→ What is needed: In the forum thread about circumcision below, which two phrases does the writer suggest parents search on Google?

→ Reading passage:
However, I would encourage you to keep an open mind about learning from the experience, but do take every chance you can get to educate your fellow students and clinical instructors about circumcision and the normal intact penis.

As far as educating parents, it is hard to make a dent in the postpartum period, because for most parents it is already a fait accompli in their minds, and they don't want to hear anything about why it's not a good idea. However, as long as the foreskin is still attached to the baby, there is still time to educate. Some famillies in particular may still be conflicted about it, and your words may be the only ones they hear to feel supported in making a decision to not circumcise.

I have tried a lot of different ways to open the conversation about not circumcising. I think rather than taking an approach that opposes what they already think they want to do, asking them more neutral questions like "Have you considered not circumcising?" may be better received without producing defensiveness. Maybe they never thought not circumcising was an option, maybe they have various fears about not circumcising that can be easily answered. Part of the nurses role is to assure informed consent, by assesing patient (parent) understanding. Find out what research they have done, ask what they know about how a circumcision is done, what the possible complications are, what the foreskin is and what it's there for. At the very least, if they haven't done any research (most likely), tell them that this is not an inconsequential decision because it's a normal, healthy body part, and once it's gone you can't put it back, and to please do some research before they make any final decisions. I specifically suggest they Google "circumcision video" and "foreskin function." I also think you have to train yourself to ASK QUESTIONS, LISTEN, and DRAW OUT, rather than launch into lecture mode. Sure there is information that you need to transmit to them, but they need to feel acknowledged into their feelings and concerns, and they need to engage with the topic rather than just have you bombard them with facts.

If any other nurses here have worked up a way of talking to postpartum parents about this, PLEASE CHIME IN!

Good luck with the clinical, and please keep us posted.

Gillian RN
post #4 of 29
Thread Starter 
Thanks to the both of you for your advice. I know I have to remember that most of these parents probably don't know there's the option of leaving their baby intact. I shouldn't assume that all know there's no medical need but are still going to circ. It's just so hard.....but I must get through this. The thing that bugs me is it seems like we're only taught how to teach the parents circ'ed care. Nothing in our paperwork says anything about intact care. This is only clinical and the subject hasn't been brought up yet in lecture class so I'm wondering what will be taught. There was a little boy in the nursery last night and I felt so bad for him knowing he's probably getting mutilated today. This is such a crappy rotation!
post #5 of 29
This must be so hard to see!
You've heard great suggestions already, so I'll just add that you can offer information but you have to let go then. Just as a LLL Leader or an IBCLC can't "make" a mother breastfeed you have to leave the decision to the parents. Even if on this forum there's probably a wide consensus that it's NOT a parent's decision whether to circumsize or not - from a nurse's point of view it is.

→ Data shown:
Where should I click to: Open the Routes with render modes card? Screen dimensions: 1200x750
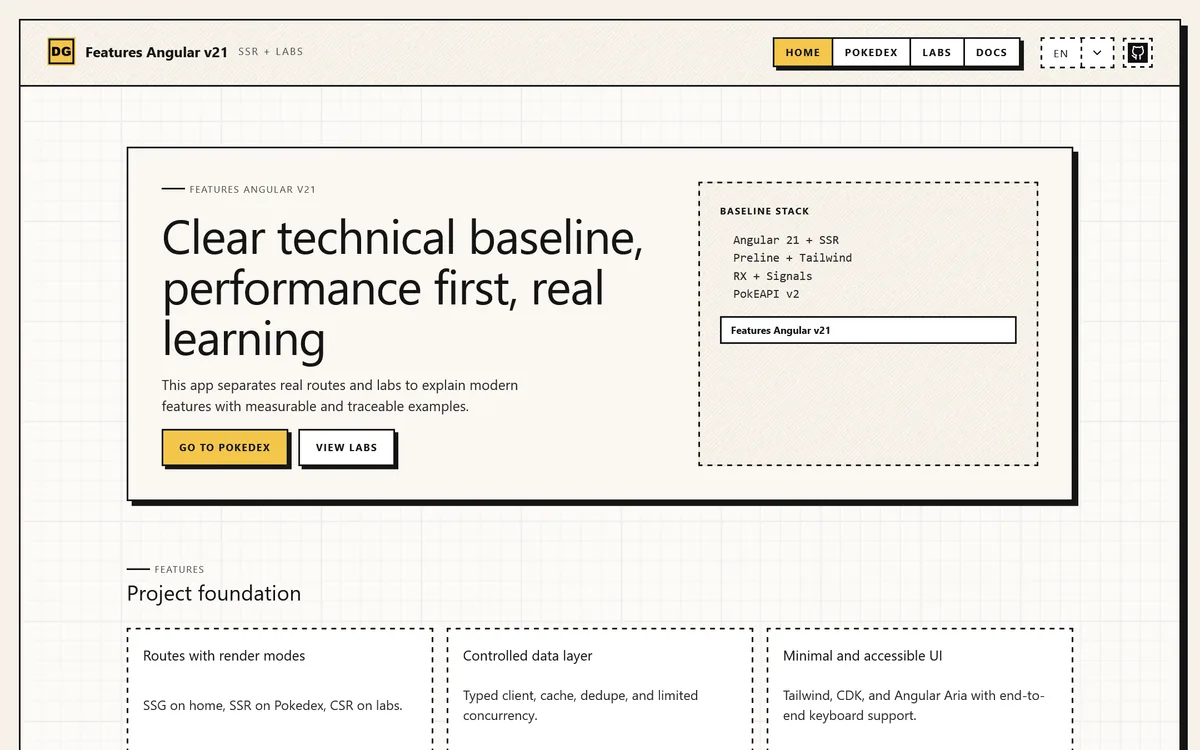pyautogui.click(x=280, y=689)
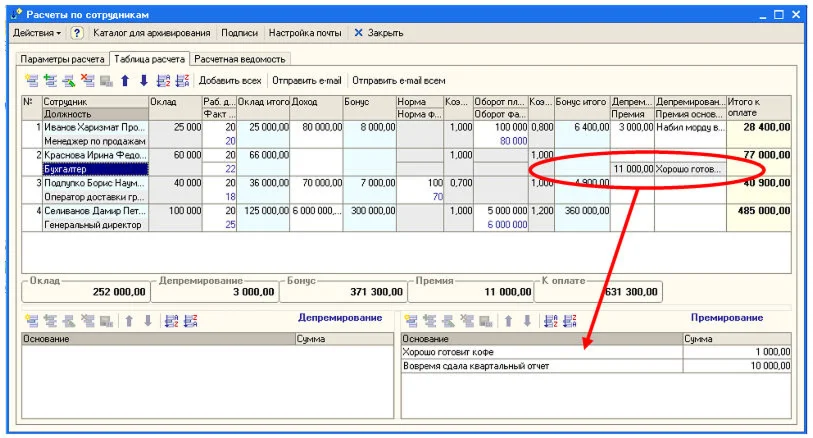The height and width of the screenshot is (438, 813).
Task: Move the employee row up with the blue up arrow
Action: 125,80
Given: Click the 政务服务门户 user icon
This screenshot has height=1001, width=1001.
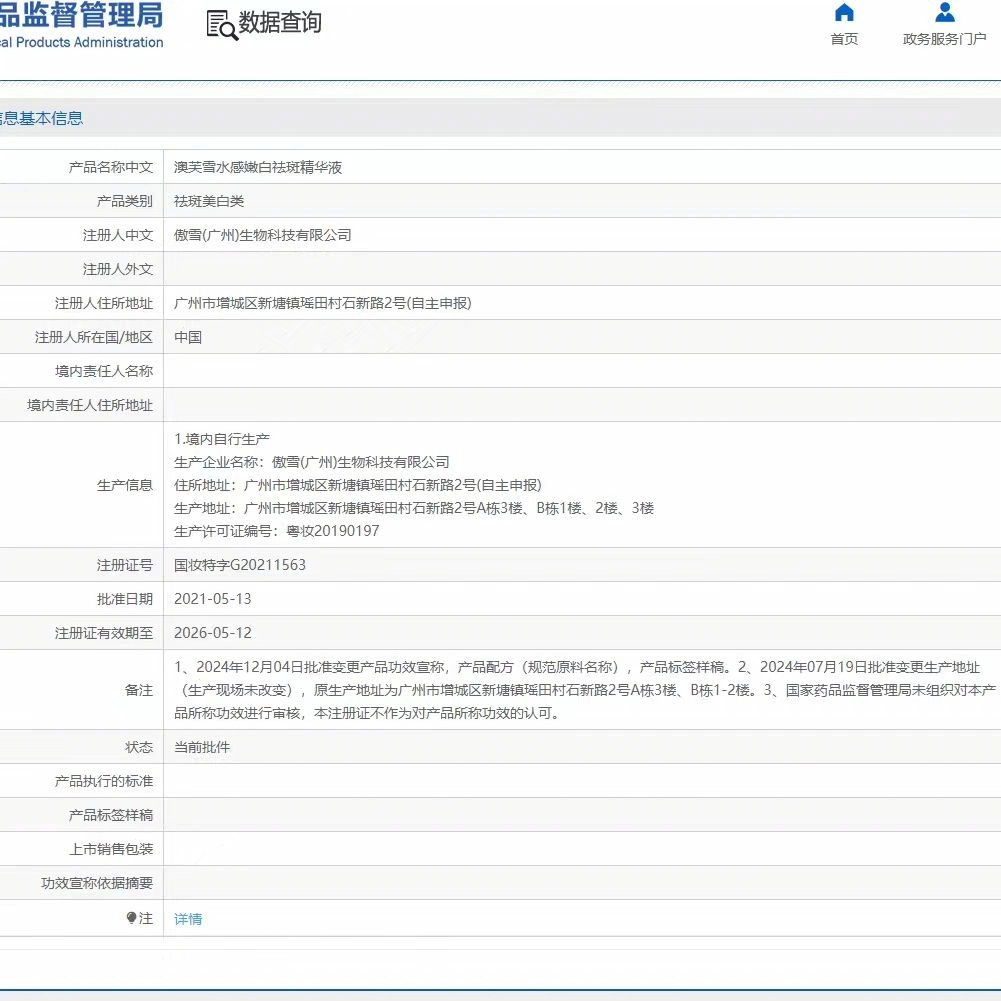Looking at the screenshot, I should point(944,13).
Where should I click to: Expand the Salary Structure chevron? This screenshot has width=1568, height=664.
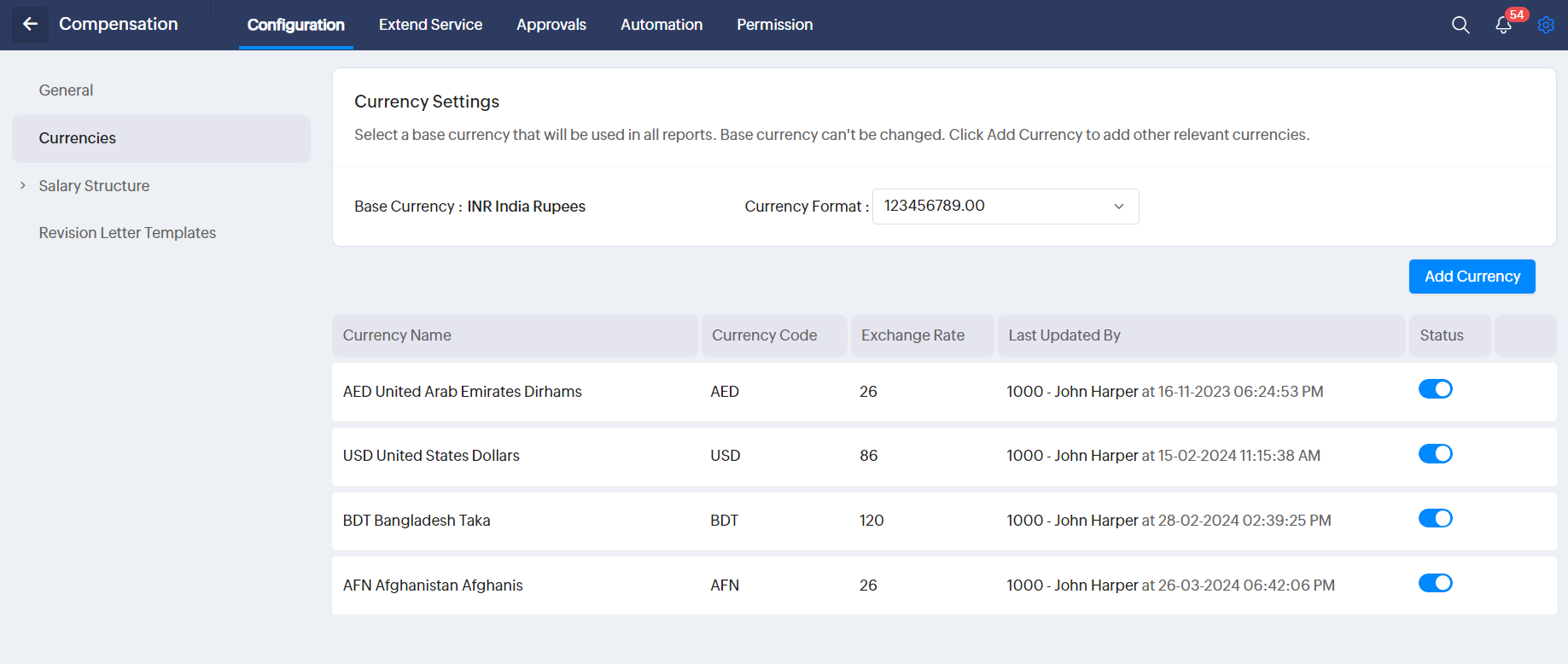[x=23, y=185]
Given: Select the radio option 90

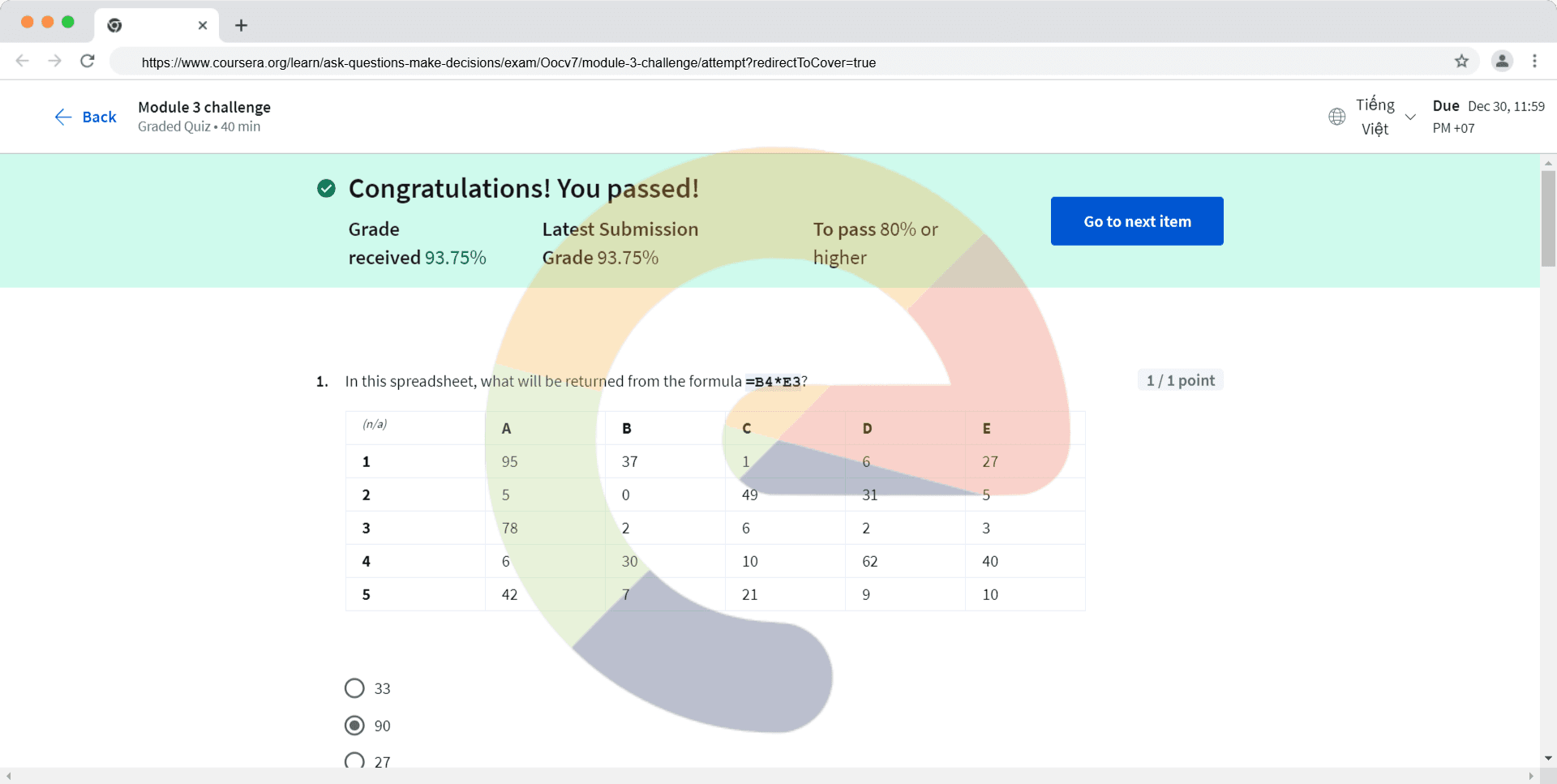Looking at the screenshot, I should 354,726.
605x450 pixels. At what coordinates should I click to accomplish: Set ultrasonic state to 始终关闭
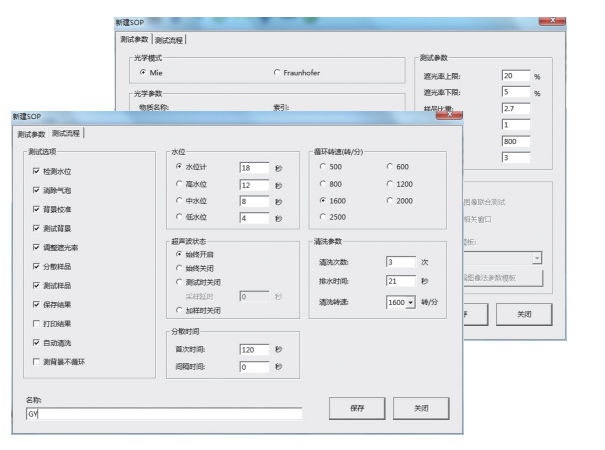(x=179, y=267)
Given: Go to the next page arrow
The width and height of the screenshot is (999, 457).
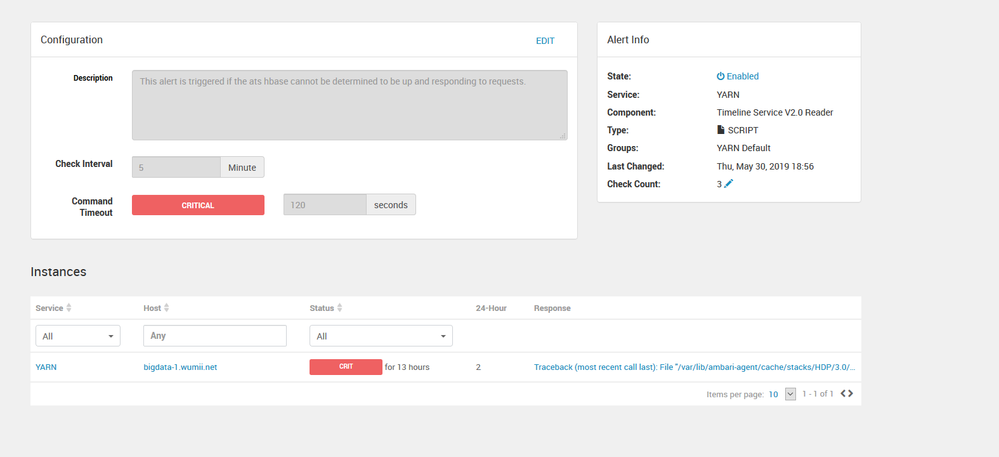Looking at the screenshot, I should pyautogui.click(x=851, y=394).
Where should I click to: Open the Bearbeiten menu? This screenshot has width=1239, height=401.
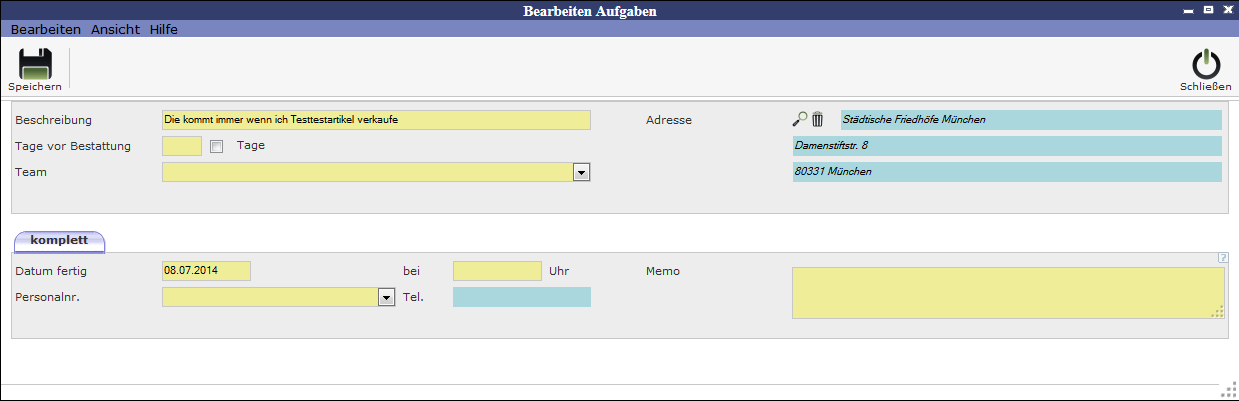click(45, 30)
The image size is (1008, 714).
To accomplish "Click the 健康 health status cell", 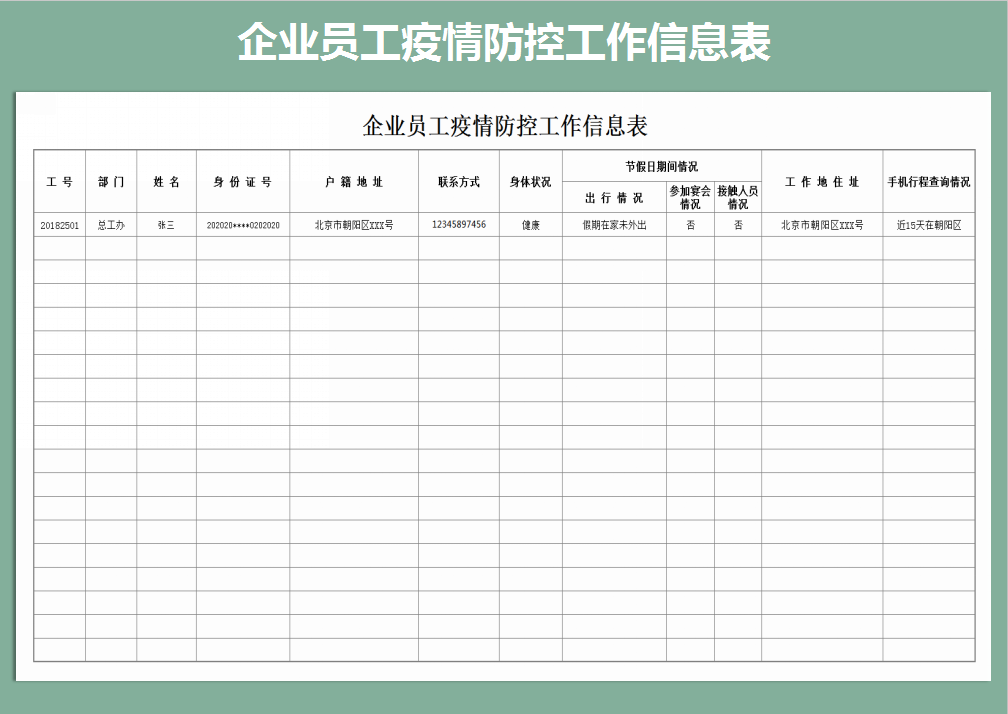I will (x=531, y=225).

→ Output of the exercise: "circumcision video" and "foreskin function"